The detained Columbia University activist Mohsen Mahdawi was released from prison Wednesday morning after a federal judge's ruling in Burlington. He will be able to remain at home in Vermont and attend classes amid ongoing immigration proceedings.
“This is what justice is,” Mahdawi said after the ruling, speaking to a crowd of supporters outside the courthouse. “And for anybody who is doubting justice, this is a light of hope, a hope and faith in the justice system in America.”
The Trump administration detained Mahdawi, a green-card holder, at a citizenship appointment in Vermont earlier this month. Secretary of State Marco Rubio said in a letter that Mahdawi should be deported because his pro-Palestinian activism threatens foreign policy goals, including “to combat anti-Semitism around the world and in the United States" — an allegation Mahdawi and his lawyers flatly refute.

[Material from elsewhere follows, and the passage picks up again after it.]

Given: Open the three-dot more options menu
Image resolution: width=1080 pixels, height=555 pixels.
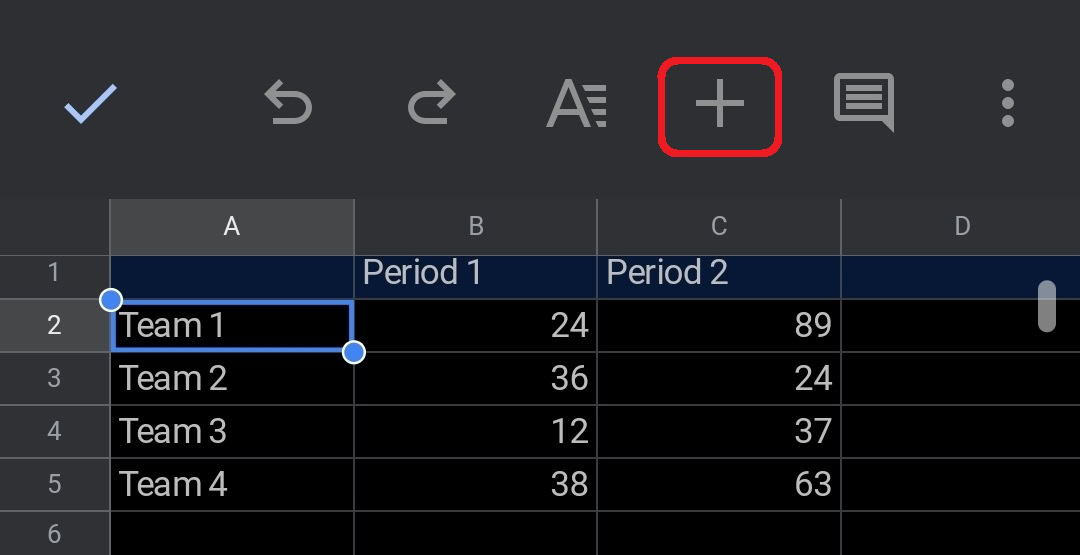Looking at the screenshot, I should point(1007,104).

Mahdawi's lawyers say his arrest was unconstitutional, in retaliation for Mahdawi's advocacy for Palestinian human rights.
In its arguments, a lawyer representing the government said that the court did not have authority to release Mahdawi. And it said even if it did, Mahdawi posed a threat to his community — referencing a 2015 Windsor Police Department report in which a local gun shop owner described Mahdawi as suspicious and alleged he made violent comments about Jewish people.
Mahdawi’s lawyers said the allegations were untrue and called them “cartoonishly racist hearsay.” They said an FBI agent had looked into the allegations and decided to close the case.

That satisfied U.S. District Court Judge Geoffrey Crawford, who agreed that Mahdawi was not at risk of harming the community nor fleeing from court proceedings — a point he said was underscored by the more than 90 letters he received from Mahdawi’s supporters ahead of the hearing.
Some of those supporters were in the courtroom Wednesday, and quietly cried and held hands in the courtroom as Crawford read his decision. Crawford said Mahdawi can go back to his home in Vermont and continue attending classes at Columbia University, where he's supposed to graduate this spring.

Hearings in Mahdawi's immigration court case, which is separate, are scheduled to begin soon.
At the courthouse Wednesday, Mahdawi said he saw the fight for justice in America and that of the Palestinian people as intertwined.
“And I'm saying it clear and loud to President Trump and his cabinet: I am not afraid of you,” he said.
The three members of Vermont's congressional delegation — Sen. Peter Welch, Sen. Bernie Sanders and Rep. Becca Balint — have opposed his arrest, and Welch visited Mahdawi in prison earlier in the month. In a statement, they said Wednesday's decision meant the constitutional right to due process has prevailed.
"Mohsen Mahdawi is here in the United States legally and acted legally. He should never have experienced this grave injustice,” Sanders, Welch, and Balint said in the statement. “The Trump Administration’s actions in this case—and in so many other cases of wrongfully detained, deported, and disappeared people — are shameful and immoral. This is an important first step. We will continue the fight against President Trump’s assault on the rule of law.”